Após o veto, Emirados Árabes Unidos e Kuwait manifestaram publicamente sua frustração, sentindo-se marginalizados nas discussões que podem impactar diretamente sua segurança a longo prazo e seus planos de diversificação econômica diante da transição global para energias renováveis. Essa sensação de desamparo é reforçada pelo fato de os EUA, ao focarem em suas próprias prioridades, possivelmente ignorarem os interesses dos países do Golfo. O conselheiro dos EAU, Anwar Gargash, foi enfático ao afirmar que “a era das cortesias passou”, clamando por uma abordagem mais direta em relação aos desafios impostos pelo Irã, especificamente em relação ao seu programa nuclear e ao suporte a grupos armados.
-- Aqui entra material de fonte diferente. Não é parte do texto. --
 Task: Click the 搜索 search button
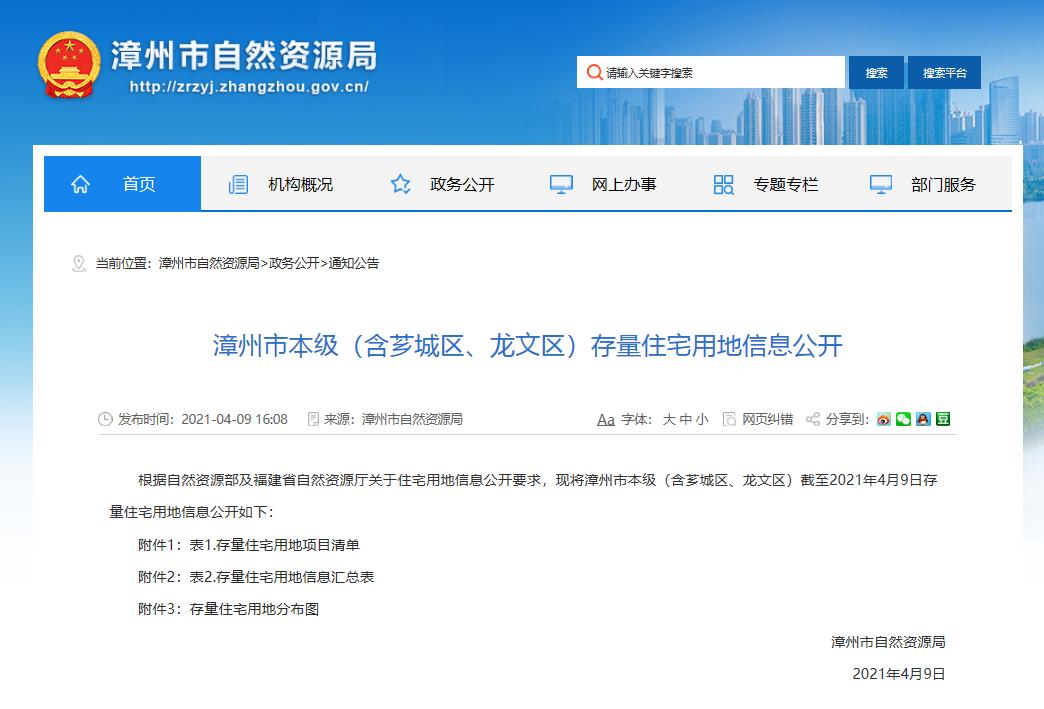pyautogui.click(x=875, y=71)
Enquanto isso, os países do CCG apresentam opiniões divergentes sobre como lidar com a situação. Enquanto que Arábia Saudita, Catar e Omã apoiam os esforços do Paquistão para facilitar um diálogo e encerrar o conflito, Emirados, Kuwait e Bahrein demonstram maior pessimismo quanto à possibilidade de um resultado positivo nas negociações. Essa divisão interna evidencia a fragilidade da posição dos países árabes diante de um cenário em que suas capacidades de influência são limitadas.
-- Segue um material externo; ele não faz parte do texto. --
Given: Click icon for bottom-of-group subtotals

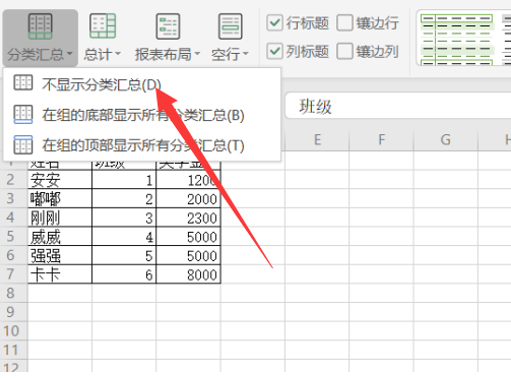Looking at the screenshot, I should coord(23,114).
Com a continuidade do conflito, especialistas alertam para o risco de represálias iranianas, o que deixaria os estados do Golfo em uma situação vulnerável e com poucos recursos para se defenderem. Além disso, a presença militar dos EUA na região, embora considerada um pilar importante de segurança, não confere controle total aos países anfitriões, tornando-os dependentes da dinâmica de poder entre potências globais. Em resumo, a situação no Golfo Pérsico demanda uma vigilância acentuada, e os próximos passos nas negociações irão determinar não apenas a estabilidade regional, mas também a trajetória econômica e política desses países.